Mit Bescheid vom 1.9.2015 über Leistungen zur Teilhabe am Arbeitsleben bewilligte die Beklagte dem Kläger monatliche Fahrtkosten in Höhe von 269,00 € und führte weiter aus, dass sich das monatliche Ausbildungsgeld auf 0,00 € belaufe. Hinsichtlich der Berechnung der Höhe des Ausbildungsgeldes wurde auf die Anlage zum Bescheid verwiesen. Darin wurde beim Kläger ein Bedarf für den Lebensunterhalt von monatlich 316,00 € berücksichtigt, dem anzurechnendes Einkommen des Klägers in Höhe von 115,90 € und anzurechnendes Einkommen der Mutter in Höhe von 791,12 € gegenüberstanden.

Gegen diesen Bescheid legte der Kläger durch Schreiben der Mutter vom 8.9.2015 Widerspruch mit der Begründung ein, nach § 126 SGB Ill werde das Einkommen des Elternteils, bei dem der Behinderte wohne, nicht angerechnet. Da er bei der Mutter wohne, sei deren Einkommen nicht anzurechnen. Falls das Einkommen doch angerechnet werde, seien die Kosten für Krankheit und Zahlungsverpflichtungen für eine Haushaltshilfe wegen Behinderung sowie für eine private Unfall- und Krankenversicherung abzuziehen und es sei zu berücksichtigen, dass die Mutter ihren Ehemann versorge. Mit weiterem Schreiben vom 14.9.2015 führte die Mutter aus, das ihr im Jahr 2013 gewährte Krankengeld sei niedriger als von der Beklagten berücksichtigt.

Mit Bescheid vom 20.10.2015 teilte die Beklagte dem Kläger mit, dass nach Einreichung der weiteren Einkommenserklärung und Einkommensunterlagen seiner Mutter eine erneute Prüfung des Anspruchs auf Ausbildungsgeld erfolgt sei. Eine Änderung ergebe sich hieraus lediglich bezüglich der Höhe des anzurechnenden Einkommens. Das anzurechnende Einkommen übersteige jedoch weiterhin den Bedarf für den Lebensunterhalt. Ausweislich der Anlage zu diesem Bescheid standen dem Bedarf für den Lebensunterhalt in Höhe von monatlich 316,00 € ein anzurechnendes Einkommen des Klägers in Höhe von 115,90 € und anzurechnendes Einkommen der Mutter in Höhe von 391,69 € gegenüber.

Auch gegen diesen Bescheid legte der Kläger durch Schreiben der Mutter vom 27.10.2015 Widerspruch ein und machte die Berücksichtigung von Steuerfreibeträgen in Höhe von insgesamt 6.379,00 € geltend. Ferner verlangte er mit weiterem Schreiben vom 2.11.2015 einen Härtefreibetrag bzw. die Anrechnung außergewöhnlicher Belastungen nach § 25 Bundesausbildungsförderungsgesetz (BAföG).
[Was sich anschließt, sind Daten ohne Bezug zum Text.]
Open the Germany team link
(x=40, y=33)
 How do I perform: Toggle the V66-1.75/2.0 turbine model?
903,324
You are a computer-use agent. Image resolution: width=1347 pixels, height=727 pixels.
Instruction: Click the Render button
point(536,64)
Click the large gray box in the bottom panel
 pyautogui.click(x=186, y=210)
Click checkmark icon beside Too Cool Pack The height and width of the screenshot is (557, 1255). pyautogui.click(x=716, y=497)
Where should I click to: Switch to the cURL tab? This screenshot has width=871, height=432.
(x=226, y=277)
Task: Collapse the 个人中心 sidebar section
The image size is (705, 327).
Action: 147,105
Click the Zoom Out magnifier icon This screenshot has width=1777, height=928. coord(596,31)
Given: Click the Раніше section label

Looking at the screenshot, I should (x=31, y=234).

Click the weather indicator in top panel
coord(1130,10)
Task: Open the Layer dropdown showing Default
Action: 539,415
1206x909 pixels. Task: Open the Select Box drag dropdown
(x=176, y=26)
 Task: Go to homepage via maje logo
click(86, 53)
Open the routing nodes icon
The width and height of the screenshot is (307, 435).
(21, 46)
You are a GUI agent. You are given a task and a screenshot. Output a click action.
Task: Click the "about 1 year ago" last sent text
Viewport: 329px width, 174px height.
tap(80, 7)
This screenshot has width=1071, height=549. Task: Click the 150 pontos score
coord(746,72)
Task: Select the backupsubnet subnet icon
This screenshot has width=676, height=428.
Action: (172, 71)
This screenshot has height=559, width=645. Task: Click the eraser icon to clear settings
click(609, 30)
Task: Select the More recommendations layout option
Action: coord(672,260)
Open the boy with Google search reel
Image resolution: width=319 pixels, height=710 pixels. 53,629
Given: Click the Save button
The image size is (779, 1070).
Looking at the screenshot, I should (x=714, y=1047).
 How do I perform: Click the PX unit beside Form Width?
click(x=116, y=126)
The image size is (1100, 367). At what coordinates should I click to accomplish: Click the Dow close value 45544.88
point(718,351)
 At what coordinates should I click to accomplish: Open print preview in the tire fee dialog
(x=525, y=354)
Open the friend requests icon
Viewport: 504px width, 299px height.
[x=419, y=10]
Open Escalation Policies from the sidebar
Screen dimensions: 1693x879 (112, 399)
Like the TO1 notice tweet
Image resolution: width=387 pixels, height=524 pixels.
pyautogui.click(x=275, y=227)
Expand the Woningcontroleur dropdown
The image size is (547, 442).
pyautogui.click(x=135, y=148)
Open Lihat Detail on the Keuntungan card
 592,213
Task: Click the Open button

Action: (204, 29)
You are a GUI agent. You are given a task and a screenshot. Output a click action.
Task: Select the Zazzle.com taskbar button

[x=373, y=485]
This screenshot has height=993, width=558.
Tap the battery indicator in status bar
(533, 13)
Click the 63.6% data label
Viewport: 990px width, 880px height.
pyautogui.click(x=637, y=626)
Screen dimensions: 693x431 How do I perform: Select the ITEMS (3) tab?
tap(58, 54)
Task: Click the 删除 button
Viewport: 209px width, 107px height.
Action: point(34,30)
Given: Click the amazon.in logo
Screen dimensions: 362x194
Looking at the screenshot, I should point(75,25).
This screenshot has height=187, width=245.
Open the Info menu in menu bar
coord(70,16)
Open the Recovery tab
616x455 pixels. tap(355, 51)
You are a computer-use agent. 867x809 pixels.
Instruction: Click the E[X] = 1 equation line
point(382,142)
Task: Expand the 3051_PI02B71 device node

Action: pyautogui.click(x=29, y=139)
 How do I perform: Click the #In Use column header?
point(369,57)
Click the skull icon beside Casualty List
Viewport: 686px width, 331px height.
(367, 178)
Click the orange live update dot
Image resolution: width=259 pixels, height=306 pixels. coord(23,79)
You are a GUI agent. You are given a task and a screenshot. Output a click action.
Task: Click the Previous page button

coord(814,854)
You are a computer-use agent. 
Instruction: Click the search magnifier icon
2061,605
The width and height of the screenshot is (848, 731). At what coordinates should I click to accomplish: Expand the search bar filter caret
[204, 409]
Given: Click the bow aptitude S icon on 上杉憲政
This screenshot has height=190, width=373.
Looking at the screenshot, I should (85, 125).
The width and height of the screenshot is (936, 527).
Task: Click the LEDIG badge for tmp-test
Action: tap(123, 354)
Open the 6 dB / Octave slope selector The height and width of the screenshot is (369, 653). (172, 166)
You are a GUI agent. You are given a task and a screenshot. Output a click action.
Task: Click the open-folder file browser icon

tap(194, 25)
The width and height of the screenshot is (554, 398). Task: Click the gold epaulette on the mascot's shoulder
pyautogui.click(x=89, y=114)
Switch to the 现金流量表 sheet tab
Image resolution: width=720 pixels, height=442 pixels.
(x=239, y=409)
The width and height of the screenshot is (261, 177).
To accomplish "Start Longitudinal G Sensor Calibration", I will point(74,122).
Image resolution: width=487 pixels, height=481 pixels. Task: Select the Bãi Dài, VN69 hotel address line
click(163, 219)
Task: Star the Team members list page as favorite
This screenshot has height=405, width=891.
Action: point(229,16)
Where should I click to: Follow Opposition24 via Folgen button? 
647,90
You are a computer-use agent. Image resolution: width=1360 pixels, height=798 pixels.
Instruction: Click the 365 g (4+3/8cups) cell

Mit am 11.1.2016 bei der Beklagten eingegangenem Vordruck stellte der Kläger einen Antrag auf Aktualisierung (§ 24 Abs. 3 BAföG) und legte dazu weitere Unterlagen vor.

Nachdem der Kläger mit Schreiben vom 31.3.2016 erneut die Berücksichtigung eines Härtefalls geltend gemacht hatte (insbesondere die Berücksichtigung eines Pauschbetrags für Behinderte von 570,- € für die Mutter, von 3.700,- € für sich selbst, einer Pflegepauschale von 926,- € für sich selbst, von 1.100,73 € für eine steuerlich geförderte Haushaltshilfe für die Mutter und 1.200,- € für außergewöhnliche Belastungen wegen Krankheitskosten), lehnte die Beklagte den Antrag vom 11.1.2016 mit Bescheid vom 6.4.2016 mit der Begründung ab, dass eine...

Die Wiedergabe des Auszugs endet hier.